The upper clamp arms 14 and 16 pivot about a common support shaft 44 when they are actuated by cylinders 46 and 48 respectively,. The support shaft 44 is attached between the main support members 34 for movement therewith. The clamp arm 12 is also pivotally connected to a shaft 50 attached to the main support members. The lower clamp arm 12 is pivoted into the position shown in FIG. 1 by a fixed link 51 connected between clamp arms 12 and 14 and by a slip link 53 connected between clamp arms 12 and 16, such links being shown in FIG. 6.
After the log 18 is centered and moved to the scan position 22, such log is rotated by a pair of charger spindles 24 which engage the opposite ends of such log and are driven by motors 54 which are coupled by drive chains to drive sprockets within housings 55. The charger spindles 24 are extended and retracted by a means of hydraulic cylinders 56 connected to the shaft of each such spindle. The motors 54 may be electrical step motors which rotate the log precisely through complete revolution while such log is being scanned by a light beam 59 to determine the optimum yield axis of a log for greatest veneer production, as described in my earlier U.S. Pat. No. 4,197,888. A plurality of light sources 58 are mounted on the frame at positions above and spaced longitudinally along the log to direct a light beam 59 down such log to a corresponding number of longitudinally spaced photoelectrical detectors 60 which may be of the type having a linear array of photosensitive diodes as described in my earlier patent. A reference edge member 62 is mounted on the housing of each light source 58 to limit one edge of the light beam which is transmitted to the light detector 60. The other edge of such transmitted light beam is limited by the side of the log 18 being tested at the scan position 22. Thus, the width of the transmitted light beam received by the detectors 60 is proportional to the distance between the reference edge 62 and the side surface of the log.
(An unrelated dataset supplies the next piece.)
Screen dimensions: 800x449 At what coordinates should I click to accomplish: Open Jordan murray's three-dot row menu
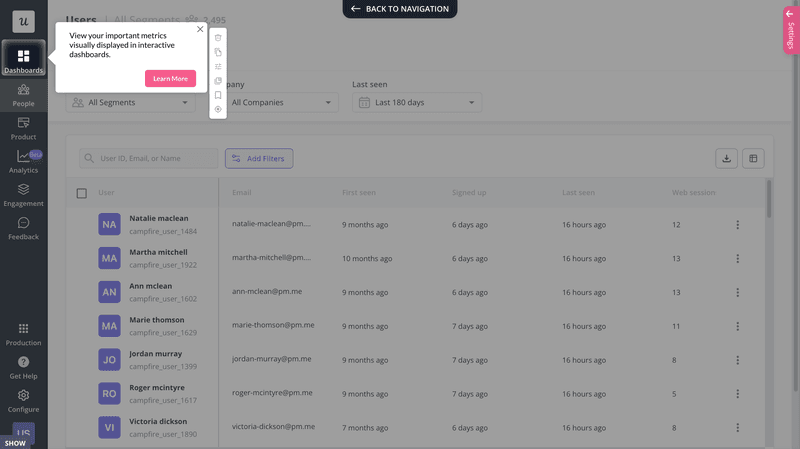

The output signals of the light detectors 60 are transmitted to a computer for each rotational position of the log during scanning. The computer calculates the radial distance for the scanning axis 22 to the measured surface of the log as shown in FIG. 8 of my earlier U.S. Pat. No. 4,197,888. As a result of this light beam scanning, the optimum yield axis of the log can be determined and the log is then moved from the scanning position 22 until such optimum yield axis is at a transfer position axis 64 which is located at a predetermined position relative to the lathe spindle axis 66. It should be noted that while there are two log support and centering mechanisms 10 positioned adjacent the opposite ends of the log but for purpose of clarity only one is shown in FIG. 2. Thus, the log support and centering mechanism on the right end of the log has been removed to show the transfer arm and associated actuating cylinder for moving the log from the transfer position 64 to the lathe spindle axis 66. Similarly, while there are two transfer arms at the opposite ends of the log, only one is shown and the left transfer arm has been removed for purposes of clarity to show the log support and centering mechanism 10.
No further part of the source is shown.